Operacja "Gniew Boży" wywołała także skandal międzynarodowy. 21 lipca 1973 r. w norweskim miasteczku Lillehammer agenci zastrzelili kelnera lokalnej restauracji, Marokańczyka Ahmeda Boushiki. Wzięli go za długo poszukiwanego Alego Hassana Salameha - głównego wykonawcę terrorystycznej akcji w Monachium. Zamachowcy z Mossadu pozostawili po sobie wiele śladów i norweska policja bez trudu ich aresztowała. Jeden z agentów opowiedział o operacji "Gniew Boży", a informacje przedostały się do mediów, wywołując oburzenie światowej opinii publicznej.
Od tego czasu Mossad działał ostrożnie. Salameha udało się wytropić dopiero w 1979 r. w Bejrucie. Tym razem terrorysta nie uniknął śmierci. Udało się to natomiast Abu Daudowi - mózgowi operacji w Monachium. Mossad dopadł go w Warszawie. Do siedzącego w kawiarni hotelu "Victoria" Palestyńczyka podszedł młody człowiek i z bliskiej odległości oddał kilka strzałów. Wszystkie trafiły w cel, jednak Abu Daud przeżył dzięki szybkiej operacji wykonanej w warszawskim szpitalu MSW.
Zobacz FILM:
Fałszywy Mercedes
Szerokim echem odbiła się również operacja "Thunderbolt" przeprowadzona przez Mossad w Ugandzie. Na początku lipca 1976 roku na lotnisku Enteebe wylądował samolot Air France z 94 izraelskimi pasażerami, który został porwany przez palestyńskich terrorystów. Bojówkarze z Ludowego Frontu Wyzwolenia Palestyny postanowili skorzystać z gościnności ugandyjskiego dyktatora Idiego Amina.

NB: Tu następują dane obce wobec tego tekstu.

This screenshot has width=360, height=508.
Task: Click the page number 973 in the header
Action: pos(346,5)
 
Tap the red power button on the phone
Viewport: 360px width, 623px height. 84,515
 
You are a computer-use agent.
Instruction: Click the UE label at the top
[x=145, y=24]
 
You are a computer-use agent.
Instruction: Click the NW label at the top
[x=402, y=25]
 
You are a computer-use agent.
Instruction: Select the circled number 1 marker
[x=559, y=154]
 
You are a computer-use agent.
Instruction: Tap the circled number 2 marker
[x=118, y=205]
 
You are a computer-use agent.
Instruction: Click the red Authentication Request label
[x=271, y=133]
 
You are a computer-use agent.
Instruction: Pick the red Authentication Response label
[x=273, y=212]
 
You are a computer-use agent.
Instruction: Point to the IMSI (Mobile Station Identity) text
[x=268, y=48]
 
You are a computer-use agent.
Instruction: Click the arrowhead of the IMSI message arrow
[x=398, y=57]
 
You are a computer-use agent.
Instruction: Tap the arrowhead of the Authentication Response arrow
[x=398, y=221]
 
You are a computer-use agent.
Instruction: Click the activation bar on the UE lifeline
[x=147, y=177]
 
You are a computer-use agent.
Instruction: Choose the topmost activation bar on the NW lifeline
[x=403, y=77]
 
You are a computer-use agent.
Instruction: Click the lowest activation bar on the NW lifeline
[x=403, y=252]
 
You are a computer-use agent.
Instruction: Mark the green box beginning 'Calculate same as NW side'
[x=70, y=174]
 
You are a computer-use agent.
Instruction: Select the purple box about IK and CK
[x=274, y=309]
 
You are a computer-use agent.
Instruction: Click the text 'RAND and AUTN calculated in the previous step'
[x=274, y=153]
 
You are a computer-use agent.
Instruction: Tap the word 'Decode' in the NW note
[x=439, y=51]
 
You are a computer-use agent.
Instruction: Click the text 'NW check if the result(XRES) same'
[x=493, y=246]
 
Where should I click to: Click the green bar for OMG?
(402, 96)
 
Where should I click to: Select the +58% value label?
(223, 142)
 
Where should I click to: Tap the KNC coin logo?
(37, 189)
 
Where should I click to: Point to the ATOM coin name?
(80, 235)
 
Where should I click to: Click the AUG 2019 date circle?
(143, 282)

Zagrozili także wysadzeniem samolotu, jeśli nie zostaną spełnione ich żądania - uwolnienie 40 palestyńskich bojowników więzionych przez Izrael oraz 13 innych więźniów przetrzymywanych we Francji, Niemczech, Szwajcarii i Kenii.
Władze Izraela wstępnie zgodziły się na negocjacje, ale równocześnie Mossad przygotowywał plan odbicia zakładników. Punktem kulminacyjnym akcji był wjazd agentów na lotnisko opancerzonym Mercedesem, stanowiącym dokładną kopię samochodu, którym posługiwał się Idi Amin. Ochrona lotniska przepuściła pojazd bez jednego strzału.
Atak sił specjalnych był dla terrorystów całkowitym zaskoczeniem. Zginęli wszyscy porywacze oraz 20 żołnierzy ugandyjskich. Operacja kosztowała także życie czterech zakładników oraz dowódcę oddziału szturmowego - płk. Jonatana Netanyahu, starszego brata obecnego premiera Izraela Benjamina Netanyahu.
Zobacz FILM:
Naukowcy w strachu
W ostatnich latach Mossad próbuje zablokować irański program budowy broni atomowej. Co kilka miesięcy w tajemniczych okolicznościach umierają osoby zaangażowane w ten projekt. W styczniu 2010 r. zginął Masud Ali Mohammadi, profesor fizyki na teherańskim uniwersytecie. W jego samochód wjechał motocykl pułapka.
Kilka miesięcy później podobny wypadek przydarzył się innemu naukowcowi. Madżid Szahriari jechał zatłoczoną ulicą Teheranu, gdy w pewnym momencie obok auta zatrzymał się motocyklista. Coś lekko stuknęło w samochód, a po chwili eksplodowała bomba przyczepiona do drzwi. Fizyk poniósł śmierć na miejscu. W tym samym czasie, kilka kilometrów dalej identyczny ładunek wybuchł obok auta Ferejduna Abbasiego Dawaniego, specjalisty od pocisków rakietowych. Udało mu się jednak w ostatniej chwili uciec. Śmierci nie uniknął natomiast Mostafa Ahmadi Roszan, inżynier pracujący w ośrodku atomowym w Natanzu. Zginął rok temu w wyniku wybuchu bomby magnetycznej przyczepionej do samochodu, którym jechał. Kilka miesięcy temu w Iranie powieszono 24-letniego Dżamala Fasziego, któremu zarzucono udział w zamachu na jednego z naukowców. Przed śmiercią podobno przyznał się do pobytu w Tel-Awiwie, gdzie miał przejść szkolenie w Mossadzie.